---------- PROVIDED INFORMATION

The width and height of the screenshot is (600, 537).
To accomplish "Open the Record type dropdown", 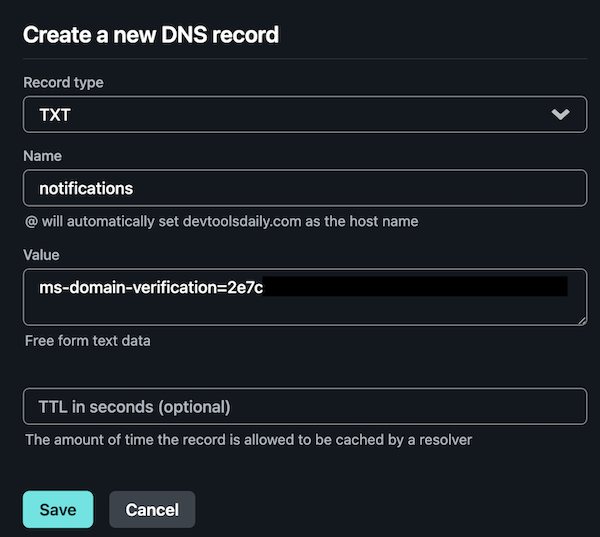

--------------------
---------- PROVIDED INFORMATION

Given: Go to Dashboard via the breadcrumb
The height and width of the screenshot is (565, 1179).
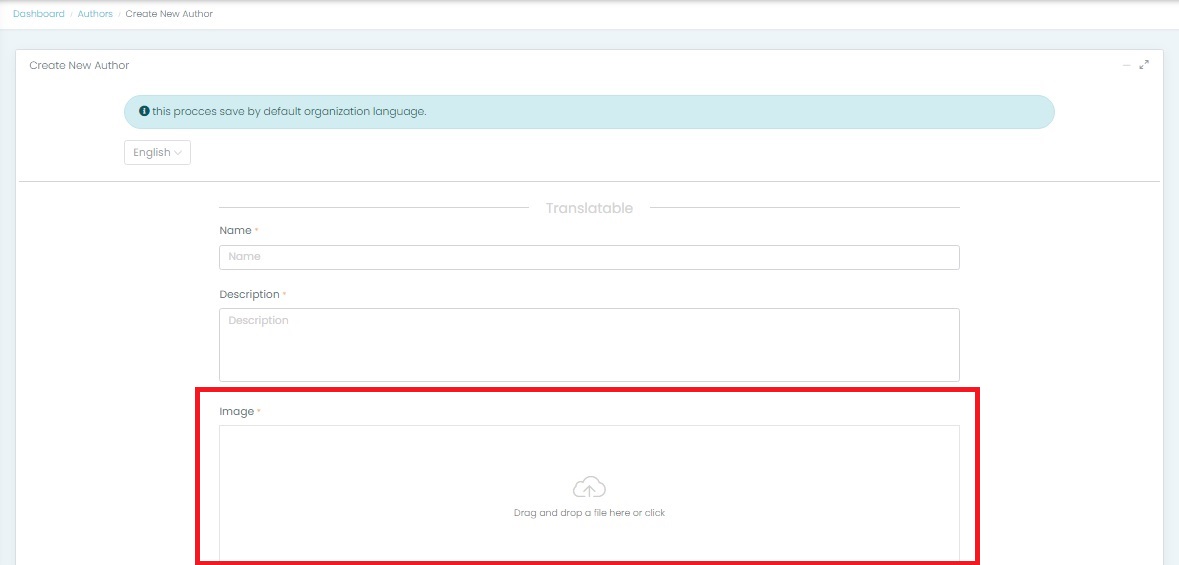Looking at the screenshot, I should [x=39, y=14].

--------------------
---------- PROVIDED INFORMATION

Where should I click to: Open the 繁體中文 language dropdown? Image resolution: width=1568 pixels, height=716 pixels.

--------------------

Nothing but the lines above from the line with "The width and" up to and including the line with "the Record type" should be returned, exactly as written and without pictures.

The width and height of the screenshot is (600, 537).
To accomplish "Open the Record type dropdown", 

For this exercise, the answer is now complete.